The school itself is a colectivo of women . Another school, the Latin-American language school are the men who broke off from them 4 years ago. I would love to know that story, but alas, my Spanish can not handle it. I walk on the beach and swim every day and that as you can imagine is wonderful but my room is tiny and hot and yesterday we chased a huge crab out from under the bed. The bugs have been miserable this summer and sunscreen and repellent are my cologne of choice these days.
Wish me luck on getting myself to Ometepe by MYSELF( what am I thinking!!!!) I look forward to the comforts of my wonderful home July 17th. I expect that it will be more difficult if not impossible to find internet as easily as here so with love I say Hasta Luego.
Love you,
Ro/Mom

Students from Si A La Vida


Hello family,
Jim(Jamie)(Hi Jim) is in Managua picking up Patrick from the airport and I am studying this week , by myself at Language School in San Juan del Sur. Jim and Patrick will spend the week at Ometepe and I will join them on the 30th.
As you know, I am very dependent on Jim while we travel and so this is a huge change for me. Language school is hard, exhausting work but I have a bit of new hope that I can actually learn this language, even at my grand age!! My teacher is patient and
fun and just the perfect match for me. I am reading Pinocchio in Spanish and it helps that I know the story as it is in all these Tenses of which I am clueless.
After class, I had lunch at my house with the other 3 language Students living there and the mother of the house. The four of us just kept our mouths full to avoid any opportunity to be expected to reply to the mother except with smiles and nods and I can do that well. We were all just done!!
After lunch I walked to the beach with my homework and had a couple of
interesting encounters.
The first was with a 19 year old just finishing her 6 months study abroad and spending her last two weeks here. She approached me( unusual for young people to notice us 50
year olds but it is happening more) and asked me if I knew how to get to the lighthouse. Jim and I had done that trip last year and it was extremely difficult to find but we ended up talking and visiting for a time enjoying each others company.
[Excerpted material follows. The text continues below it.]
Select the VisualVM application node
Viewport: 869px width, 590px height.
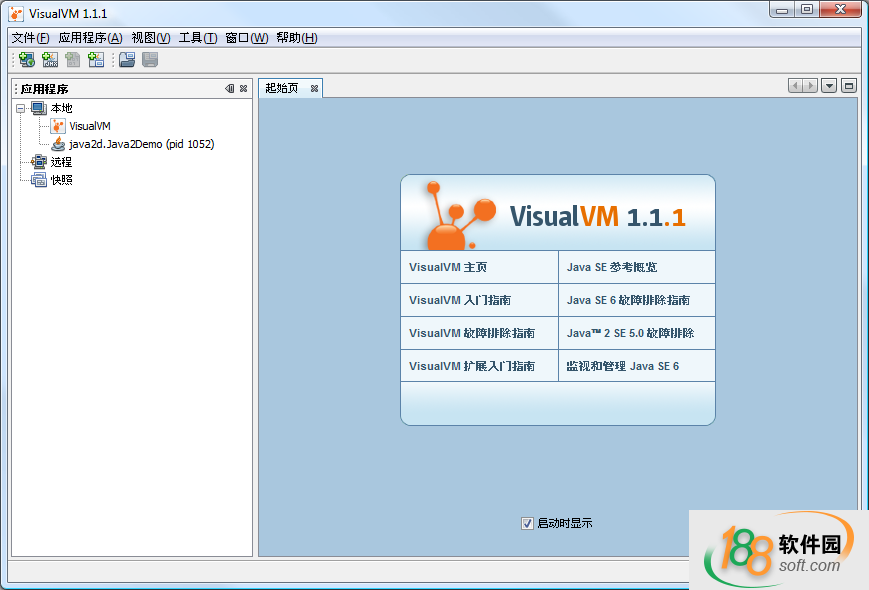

Next, I found a place to sit in a restaurant having agua mineral and a woman my age approached me and asked if one of the sailboats was mine. She told me I looked like someone who had a sailboat and she and her husband had been sailing for 6 months and so we visited. Mostly, i am delighted that to at least one human being, I look like someone who owns a sailboat! At the end of our talk, she greatly encouraged me to
get out of the u.s. I laughed and said that I was out, that I was here and then soon I would be there and you can imagine the rest.
All is well.
Time to get ready for la senna.
a big noisy fiesta is in San Juan so I go to bed early to be ready for
their pre dawn noises.
Love you all,
Mom/Ro
Thursday, August 11, 2005

Jul 11
Just a couple of more stories. I am looking forward to being home , spending time with you all. I am feeing especially close to Naren, who is one class away from a degree in biology and Mollyrose, who has shown so much courage in leaving Florida and trying new things and in being an incredible friend to those who know her. I am so proud of
them both.


The first story happened in the early part of the trip while crossing the border from Costa Rica to Nicaragua We take the bus to the Border, get off with our stuff, walk a couple of hundred yards with all our stuff and then wait in line, get our passports stamped and pay
an exit fee. Then we walk and wait in more hot lines and get stamped again and pay an entrance fee to Nicaragua. Most people at this point get back on a bus( but we have been walking now and let go of our bus) or find a cab to take them to the next
town. It is very hectic with people and buses and cabs and beggars and figuring out what to do next. Because we have been through this a number of times, we know what to do. We walk away from all the chaos, pass the makeshift fence that everyone else enters to get a bus or cab and these people get charged $1 for what they call a ¨municipal
tax which is a made up way of screwing tourists out of money. (Yes, yes, I know it is only a dollar. It is the principle!!) Jim and I walk on by and do not go in and are spotted and chased and told to pay the money. We refuse and a big argument begins. Jim,
with me cheering him on, explains that we already paid our official tax and will not pay this made up one. Did I say it was pouring rain.¿¿? Did I say that a large crowd was gathering??? Just as I mentioned to Jim that we may end up in jail, a cab stopped with a couple of surfing kids from England we met earlier and the doors opened and away we went.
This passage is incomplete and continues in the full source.